AR is an inflammatory disorder within the nasal mucosa. Currently, correlation between the immune and nervous systems in AR have gained substantial attention. IB is a nonselective anticholinergic agent and its anti-inflammatory effect may function via muscarinic acetylcholine receptors (mAChRs) (16). In the current study, the effects of mAChR antagonist, IB on nasal mucosa allergic-associated inflammation were investigated by microarray analysis of the transcriptome and miRNAome in a mouse model of AR induced by OVA. Treatment with IB mitigated the nasal mucosa allergic symptoms induced by OVA challenge. IB treatment significantly modulated the expression levels of multiple mRNAs and miRNAs. IL-4Rα and PGDS mRNA expression levels were downregulated, and LIF, A20 and NR4A1 mRNA expression levels were upregulated. mmu-miR-124-3p/5p, −133a-5p, −384-3p, −181a-5p, −138-5p and −3071-5p expression levels increased, while the mmu-miR-378a-5p expression level decreased. Furthermore, IB treatment promoted or inhibited the cytokine mRNA level of particular CD4+ T cell subpopulations, and enhanced FOXP3 and CCL24 mRNA expression levels. These observations indicate the involvement of IB in modulating upper airway allergic inflammation, influencing regulatory T cell (Treg) differentiation and eosinophil chemotaxis.

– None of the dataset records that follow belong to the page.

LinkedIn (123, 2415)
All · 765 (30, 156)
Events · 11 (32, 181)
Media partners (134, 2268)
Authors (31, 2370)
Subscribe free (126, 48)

The immunoregulatory effect of IB was previously demonstrated in a mouse model of allergic nasal mucosa inflammation, which highlighted the inhibition of IL-4 production, the increase in FOXP3 expression level and reduction of eosinophil infiltration (1). However, the present study profiled allergic nasal mucosa mRNA and miRNA expression levels in response to IB treatment, which indicated the beneficial effect of IB on nasal mucosa allergic inflammation partially via a complex immune mechanism involved in various allergic reaction-associated candidate genes.

IL-4/-13 were pivotal in allergic inflammation (17). In the present study, IB treatment significantly decreased the OVA-triggered upper airway IL-4 and IL-13 mRNA expression levels, which was consistent with the previous study (1). IL-4Rα, a common subunit shared by IL-4R and IL-13R, which is responsible for IL-4/IL-13 pathway signal transduction (18,19), exhibited a decreased mRNA expression level in the nasal mucosa following IB treatment compared with the NS-sham treatment. Therefore, IB treatment appeared to inhibit nasal allergic inflammation via a dual mechanism with decreased IL-4/IL-13 expression levels and reduced IL-4/IL-4Rα and IL-13/IL-4Rα signaling. The percentage of IFN-γ-expressing cells within the nasal mucosa of allergic mice remained unchanged following IB treatment for two weeks (1), whereas the IFN-γ mRNA expression level decreased following IB treatment for two or four weeks. The discrepancy may partially be attributed to the prolonged OVA intranasal challenge in the present study. Repetitive OVA exposure induced eosinophil accumulation within the nasal mucosa (20). Furthermore, IL-5 acted synergistically with eotaxins leading to airway eosinophilia, and IB indeed inhibited eosinophil infiltration in the nasal mucosa via an undefined mechanism (1). The present study demonstrated that the IL-5 mRNA expression level decreased, although the CCL24 mRNA expression level increased significantly following IB treatment. Considering that eotaxins primarily account for eosinophil tissue recruitment (21), the current observations indicate the potential mechanism for the decreased nasal mucosa eosinophil count (22).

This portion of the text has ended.